これらの理由から、現在消極的BPOサービスを実施している事務所は、早い段階で積極的BPOを実施できるよう、サービスを見直す必要があります。
なお、積極的BPOを実施している事務所は、現時点でも高い収益性を確保できており、2023年の現時点から事業化に取り組めば、先行者利益を得ることも十分に可能でしょう。中小企業DX推進研究会に参加いただいている会員でも、このような戦略的なBPOサービスで実績をあげられている事務所が現れ始めています。

バックオフィスイノベーションDayでは、積極的BPOサービスで急成長中の事務所の事例をご紹介します。

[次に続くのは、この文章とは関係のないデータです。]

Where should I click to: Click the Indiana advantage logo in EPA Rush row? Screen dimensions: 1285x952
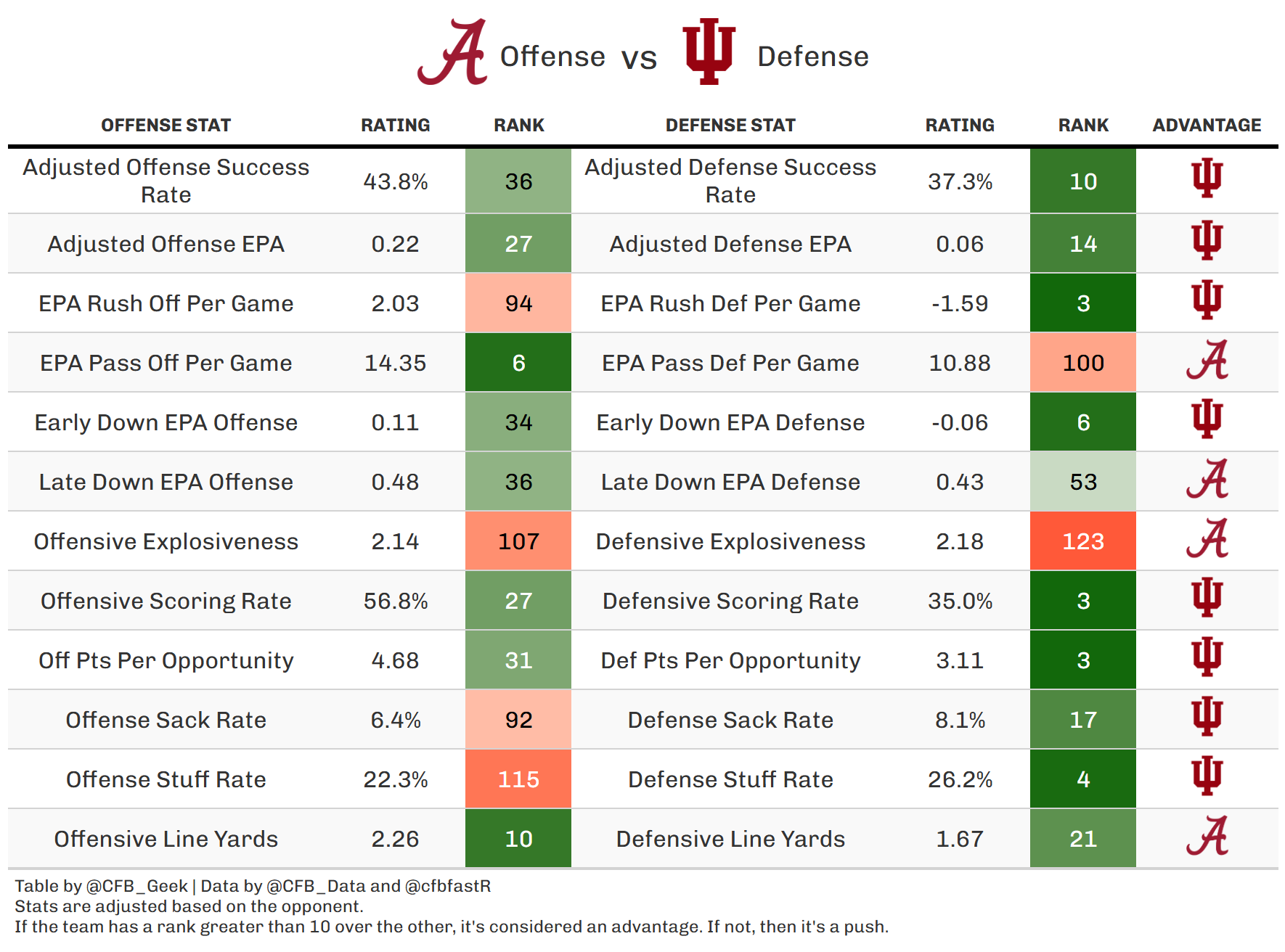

さて、このようなBPOサービスを提供できるようにするには、どのような準備が必要なのでしょうか。ITを運用できる個別サービスの知識はもとより、これらのITツールを業務にフィットさせ、全体最適をマネジメントできる「業務設計スキル」が求められます。積極的BPOによって高い収益性を確保している事務所は、このような業務設計からサービス提供を行っており、顧客の手間が削減されるような適切なITツール活用を行えるだけでなく、受託する業務フローの標準化や自社の業務の効率化までを実現しています。これにより、案件単価の向上と業務コストの削減が同時に達成され、高い生産性を維持できるという仕組みになっているわけです。